Virtual Try-On Model with Mutual Self-Attention

Dual U-Net Diffusion Model

generative-ai diffusion-models self-attention try-on

Description

This project presents a virtual dress try-on application powered by a custom dual-U-Net diffusion architecture. The model is trained to transfer a clothing garment (cloth_image) onto a person's photo (person_image) while preserving the high-fidelity texture, pattern, and color of the fabric. Rather than utilizing a single U-Net with cross-attention, our approach uses a dedicated 'Cloth U-Net' to extract multi-scale garment representations, and couples it with a 'Denoising U-Net' via a custom mutual self-attention layer. This mechanism allows the generator to retrieve and apply localized details of the clothing item onto the generated human frame, achieving a highly realistic try-on effect with an outstanding FID score of 9.01.

Overview

This project introduces a dual-U-Net diffusion framework for virtual try-on, allowing users to select a clothing garment and see it realistically mapped onto any target person's image.

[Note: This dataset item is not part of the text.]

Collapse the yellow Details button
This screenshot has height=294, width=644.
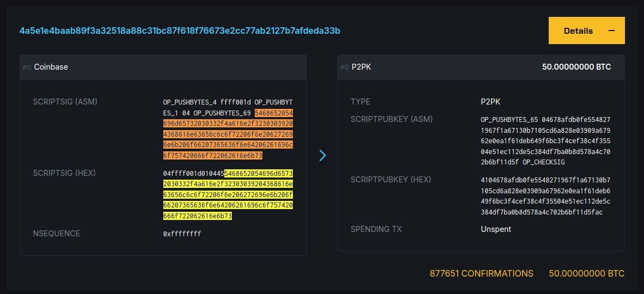(x=586, y=30)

Try it out live at vilt.vercel.app or watch the demonstration video on YouTube.

Virtual Try On Demo — Figure 1: Interactive web application demonstrating real-time, high-fidelity garment transfer.

Model Architecture

The core of our approach is a two-stage, dual-U-Net diffusion model that bypasses standard text-prompt conditioning in favor of direct visual feature injecting:

Cloth U-Net: Processes the VAE-encoded garment image to capture textures, patterns, and colors at multiple scales.
Denoising U-Net: Synthesizes the final output by progressively denoising a random latent guided by the target person's body shape and the extracted garment features.

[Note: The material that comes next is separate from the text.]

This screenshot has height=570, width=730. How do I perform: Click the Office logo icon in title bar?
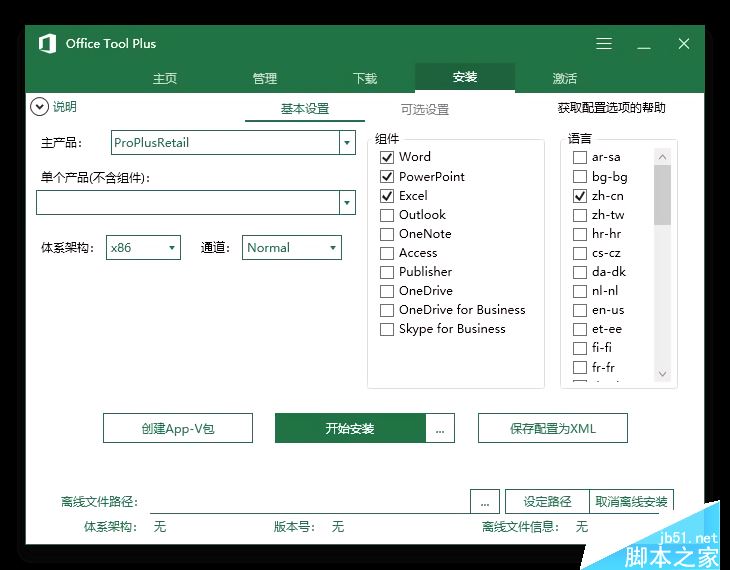pos(47,44)
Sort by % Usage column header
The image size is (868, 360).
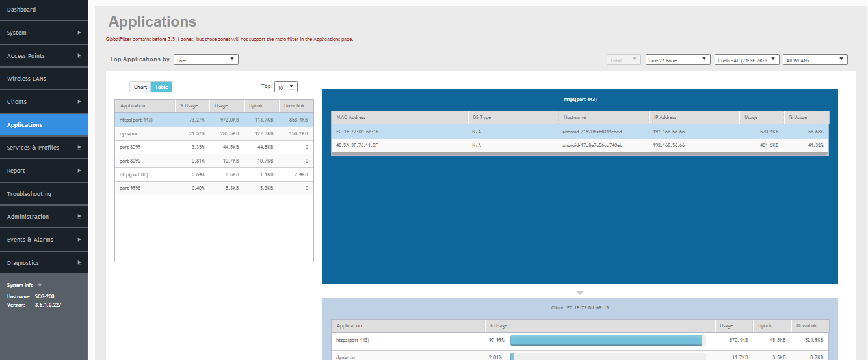click(x=192, y=105)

Dual U-Net Architecture Overview — Figure 2: Detailed diagram of the Mutual Self-Attention mechanism between the Cloth U-Net and the Denoising U-Net.

Key Mechanism: Mutual Self-Attention

To preserve intricate fabric patterns, the self-attention blocks of the two U-Nets are bridged:

Cloth Feature Collection: During the forward pass of the Cloth U-Net, the controller captures the multi-scale representations at each attention block.
Garment Injection: In the Denoising U-Net, the attention layers query the person features, but concatenate their Keys ($K$) and Values ($V$) with the captured garment features. The attention is computed as: $$\text{Attention}(Q_{\text{person}}, K_{[\text{person}+\text{garment}]}, V_{[\text{person}+\text{garment}]})$$ This forces the network to look up and pull textures directly from the garment representation, cleanly "draping" the fabric onto the person.

Results & Comparison

The model achieves near state-of-the-art results, generating extremely clean details without warping or washing out patterns:

Model	FID Score (Lower is better)
Baseline Try-On Model	14.25
Our Dual U-Net Model (ViLT)	9.01

Example 1 — Figure 3: High-fidelity generation examples showing accurate fabric rendering and pose preservation.

Example 2 — Figure 3: High-fidelity generation examples showing accurate fabric rendering and pose preservation.